Yes, you’re supposed to be fearless, yes, you should not shrink back from difficult
situations, but to walk in pell-mell into awful situations without thinking things
through first, that counts as recklessness, and that’s never a smart
thing to do. Odysseus’s men are reckless, they don’t
think through, and they pay a terrible, terrible price.
They are indeed destroyed so, spoiler alert, Homer is telling us all of the men
are going to be destroyed. Odysseus alone Is going to make it
through. Now what’s the difficulty?
What did they succumb to? What was the problem they ran into to?
The blind fools, they devoured the cattle of the sun.

And the sun got wiped from sight the day of their return.
Now, you’ll remember that in the Odyssey there are lots of different episodes.
And some of you will recall very famous ones.
For example, the cyclops or maybe you’ll remember the sirens or any of the other
many episodes that Odysseus and his men get into.
Cattle of the Sun is surely an important one, but it’s not always the, the foremost
one in people’s minds. Homer, though, look what he’s doing.
He’s placing this episode right at the beginning, showing us what’s really
important. I mean, the whole epic is contained in
these ten lines. Why does Homer decide to place the Cattle
of the Sun as the most prominent of these episodes?

This is something we’ll need to pay some attention to, and especially when we get
to our discussion of book twelve. I’ll do some talking about why it is that
Homer might have placed this episode, as a central one in, in his story.
The men devour the cattle of the sun. And when they do, the sun god wipes their
homecoming from sight.

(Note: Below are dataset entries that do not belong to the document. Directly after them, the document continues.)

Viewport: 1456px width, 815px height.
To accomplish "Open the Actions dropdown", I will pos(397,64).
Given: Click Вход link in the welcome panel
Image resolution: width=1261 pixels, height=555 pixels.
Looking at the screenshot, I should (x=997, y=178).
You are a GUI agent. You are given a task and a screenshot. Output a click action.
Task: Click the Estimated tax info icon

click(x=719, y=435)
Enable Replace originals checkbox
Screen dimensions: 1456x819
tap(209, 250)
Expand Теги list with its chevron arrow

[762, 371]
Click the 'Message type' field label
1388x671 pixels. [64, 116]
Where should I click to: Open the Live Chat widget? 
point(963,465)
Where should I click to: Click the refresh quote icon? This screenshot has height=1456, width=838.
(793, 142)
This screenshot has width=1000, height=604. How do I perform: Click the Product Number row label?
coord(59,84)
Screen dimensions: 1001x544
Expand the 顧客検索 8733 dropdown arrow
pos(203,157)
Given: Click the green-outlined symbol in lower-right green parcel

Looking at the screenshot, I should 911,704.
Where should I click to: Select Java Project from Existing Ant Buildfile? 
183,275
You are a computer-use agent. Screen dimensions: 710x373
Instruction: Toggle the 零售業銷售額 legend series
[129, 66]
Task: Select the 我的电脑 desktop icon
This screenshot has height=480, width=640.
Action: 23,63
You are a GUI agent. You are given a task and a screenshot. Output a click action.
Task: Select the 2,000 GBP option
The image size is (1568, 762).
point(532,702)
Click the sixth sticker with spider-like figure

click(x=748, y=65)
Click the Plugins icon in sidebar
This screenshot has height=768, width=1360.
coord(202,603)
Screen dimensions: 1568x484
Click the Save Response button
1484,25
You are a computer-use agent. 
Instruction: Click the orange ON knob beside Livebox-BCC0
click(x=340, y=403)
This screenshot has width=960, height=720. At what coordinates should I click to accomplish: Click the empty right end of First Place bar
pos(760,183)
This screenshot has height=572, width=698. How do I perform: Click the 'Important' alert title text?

Homer then goes back to his muse, and
tells, asks the muse to, continue on. Launch out on his story muse, daughter of
Zeus. Start from where you will.
Begin from where you wish to begin, muse, and get us started on our story.
The story we’re gonna embark on, we’re gonna jump right into the middle.
We get into the action. And we’re gonna fill in the back story
with, recollections and flashbacks. And we’ll move toward the future as the
story carries on. But we’re gonna launch.

Right into it, from where the muse wants us to begin, and which is right from the
middle. And she indeed is a fugatere dias.
She is a daughter of Zeus. This muse is no small goddess.
She’s a daughter of Zeus himself. Then to close he’s opening, Homer, re-,
brings the news back into the story and asks again, this word for sing, [foreign].
And here also brings back himself, sing for our time, too.
Sing also for us, is the very literal way that the Greek works.
[foreign], sing also for us. Homer brings in the first person pronoun
again. In the first line, it was the first person
singular. Homer is invoking himself to get involved
in his own story, asking the Muse to keep it going.
By the end of the tenth line, Homer is saying, yes.
First person, let’s bring me in, But he includes us as well.
The first person singular becomes a first person plural.

So now all of us are invited to come along with Homer on this journey that is going
to be his Odyssey. As the weeks come along in the next, in
the opening weeks of this class, we’re going to spend a lot of time with Homer.
It’s an amazing story. Off we launch on our own journey to learn
from it and delight from it and to get a window into what really makes myth tick.
This concentration on the Odyssey and how its, its many twists and turns are going
to be kind of laboratory for us to understand.